Parenthetically, albeit beyond the scope of this post, pH specific charge can be added. during follow-up compound design, a common mistake folk make is forgetting that the nitrogens on piperidines, piperazines and morpholinos are actual charged —openbabel can automatic fix by pH (obmol.CorrectForPH(pH)), but not RDKit. Here is a snippet to go from RDKit and back. The main method is obmol.CorrectForPH(pH). OpenBabel has another method that is helpful, namely obmol.PerceiveBondOrders(), which adds bond order based on angles.

from openbabel import openbabel as ob

def convert_perceived_bonds_pH(mol: Chem.Mol, pH: float=7.4) -> Chem.Mol:
    """
    Add bond order and pH to a rdkit molecule

    :param mol:
    :param pH:
    :return: different Chem.Mol returned
    """
    obmol = ob.OBMol()
    conv = ob.OBConversion()
    conv.SetInFormat("pdb")
    if not mol.HasProp('_Name'):
        mol.SetProp('_Name', 'molecule')
    conv.ReadString(obmol, Chem.MolToPDBBlock(mol))
    # obmol.PerceiveBondOrders()
    obmol.CorrectForPH(pH)
    conv.SetOutFormat("mol")
    neomol: Chem.Mol = Chem.MolFromMolBlock(conv.WriteString(obmol).strip())
    for k, v in mol.GetPropsAsDict().items():
        if isinstance(v, bool):
            neomol.SetBoolProp(k, v)
        elif isinstance(v, int):
            neomol.SetIntProp(k, v)
        elif isinstance(v, float):
            neomol.SetDoubleProp(k, v)
        else:
            neomol.SetProp(k, v)
    return neomol

Bond order

The deep learning algorithms assign bond order, so I am operating that these should not be altered, whereas formal charges and protonation is fair game. However, it is worth discussing.

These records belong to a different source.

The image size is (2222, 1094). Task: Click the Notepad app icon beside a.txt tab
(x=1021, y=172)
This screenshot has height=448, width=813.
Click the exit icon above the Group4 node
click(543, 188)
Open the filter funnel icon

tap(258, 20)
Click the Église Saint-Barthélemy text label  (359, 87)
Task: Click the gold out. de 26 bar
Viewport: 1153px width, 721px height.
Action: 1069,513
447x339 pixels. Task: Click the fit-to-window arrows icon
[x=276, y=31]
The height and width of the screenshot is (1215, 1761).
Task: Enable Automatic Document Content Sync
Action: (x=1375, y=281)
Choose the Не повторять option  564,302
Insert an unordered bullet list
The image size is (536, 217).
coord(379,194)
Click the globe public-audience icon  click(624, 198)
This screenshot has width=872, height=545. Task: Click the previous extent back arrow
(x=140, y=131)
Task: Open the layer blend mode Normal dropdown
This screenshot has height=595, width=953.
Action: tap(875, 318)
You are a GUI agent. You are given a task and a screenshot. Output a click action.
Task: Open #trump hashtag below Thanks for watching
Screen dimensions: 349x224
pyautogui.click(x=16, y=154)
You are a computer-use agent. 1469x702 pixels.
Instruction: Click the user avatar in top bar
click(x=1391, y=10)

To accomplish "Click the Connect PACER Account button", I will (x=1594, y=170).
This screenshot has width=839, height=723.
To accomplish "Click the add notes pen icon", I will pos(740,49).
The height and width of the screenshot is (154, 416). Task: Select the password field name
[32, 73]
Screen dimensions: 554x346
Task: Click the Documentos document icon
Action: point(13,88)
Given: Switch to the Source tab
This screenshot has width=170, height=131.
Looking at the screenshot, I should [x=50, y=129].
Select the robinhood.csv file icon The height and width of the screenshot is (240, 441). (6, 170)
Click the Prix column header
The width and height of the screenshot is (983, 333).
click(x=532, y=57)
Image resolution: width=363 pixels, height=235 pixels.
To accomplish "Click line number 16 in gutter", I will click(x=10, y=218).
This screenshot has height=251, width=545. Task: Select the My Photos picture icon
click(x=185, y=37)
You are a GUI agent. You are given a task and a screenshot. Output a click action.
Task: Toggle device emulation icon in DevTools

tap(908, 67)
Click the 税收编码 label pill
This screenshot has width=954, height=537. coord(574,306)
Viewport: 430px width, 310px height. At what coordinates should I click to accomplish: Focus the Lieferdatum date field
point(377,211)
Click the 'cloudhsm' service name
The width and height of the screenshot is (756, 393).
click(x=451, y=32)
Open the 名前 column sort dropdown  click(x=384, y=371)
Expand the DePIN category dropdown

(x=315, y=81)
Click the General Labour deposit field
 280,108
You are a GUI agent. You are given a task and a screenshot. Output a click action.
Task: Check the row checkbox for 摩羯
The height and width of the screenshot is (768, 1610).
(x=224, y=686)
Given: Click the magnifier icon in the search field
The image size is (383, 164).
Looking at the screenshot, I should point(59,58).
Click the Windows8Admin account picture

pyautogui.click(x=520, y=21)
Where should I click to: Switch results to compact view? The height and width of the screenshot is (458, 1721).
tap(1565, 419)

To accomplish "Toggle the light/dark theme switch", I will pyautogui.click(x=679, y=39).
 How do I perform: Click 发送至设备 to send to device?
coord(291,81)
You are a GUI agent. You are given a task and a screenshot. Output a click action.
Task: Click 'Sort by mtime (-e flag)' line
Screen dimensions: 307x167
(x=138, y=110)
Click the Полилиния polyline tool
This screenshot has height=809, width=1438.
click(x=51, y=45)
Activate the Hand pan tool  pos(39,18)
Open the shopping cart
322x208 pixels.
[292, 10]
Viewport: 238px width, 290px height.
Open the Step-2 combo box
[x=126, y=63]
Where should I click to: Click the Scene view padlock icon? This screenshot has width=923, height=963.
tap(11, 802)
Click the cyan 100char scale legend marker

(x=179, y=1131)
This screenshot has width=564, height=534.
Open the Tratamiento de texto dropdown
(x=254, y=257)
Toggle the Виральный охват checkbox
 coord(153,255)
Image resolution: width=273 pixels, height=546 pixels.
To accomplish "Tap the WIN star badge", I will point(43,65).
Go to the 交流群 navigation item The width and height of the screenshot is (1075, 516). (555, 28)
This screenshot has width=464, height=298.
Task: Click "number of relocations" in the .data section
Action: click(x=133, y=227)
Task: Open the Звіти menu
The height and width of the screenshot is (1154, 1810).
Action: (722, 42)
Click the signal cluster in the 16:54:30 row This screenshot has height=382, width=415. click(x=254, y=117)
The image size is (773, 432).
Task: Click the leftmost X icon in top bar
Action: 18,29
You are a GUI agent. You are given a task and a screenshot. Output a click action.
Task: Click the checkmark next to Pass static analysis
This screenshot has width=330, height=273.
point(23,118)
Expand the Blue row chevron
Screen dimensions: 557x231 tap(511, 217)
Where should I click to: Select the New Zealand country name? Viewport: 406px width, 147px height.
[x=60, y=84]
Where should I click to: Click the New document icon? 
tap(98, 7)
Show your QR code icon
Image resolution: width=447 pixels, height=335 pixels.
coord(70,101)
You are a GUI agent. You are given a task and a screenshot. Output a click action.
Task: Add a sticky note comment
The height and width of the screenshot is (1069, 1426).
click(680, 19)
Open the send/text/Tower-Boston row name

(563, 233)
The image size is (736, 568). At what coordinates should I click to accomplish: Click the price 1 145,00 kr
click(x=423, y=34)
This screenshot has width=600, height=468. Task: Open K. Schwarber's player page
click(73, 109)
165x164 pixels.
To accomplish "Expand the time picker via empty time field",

In RDKit, one can also perceive bond order from unconnected atoms with the submodule rdDetermineBonds. This is not to be confused with AllChem.AssignBondOrdersFromTemplate which requires a reference compound.

from rdkit import Chem
from rdkit.Chem import AllChem
from rdkit.Chem import rdDetermineBonds

mol = ...  # atom cloud
assert mol.GetNumConformers(), 'Molecules lacks coordinates'
rdDetermineBonds.DetermineBonds(mol)  # perceive connections and bond order
# or `rdDetermineBonds.DetermineConnectivity(mol)` and then `rdDetermineBonds.DetermineBondOrders(mol)`
# for connectivity, the roundtrip `Chem.MolFromPDBFile(Chem.MolToPDBBlock(mol), proximityBonding=True)` will do it.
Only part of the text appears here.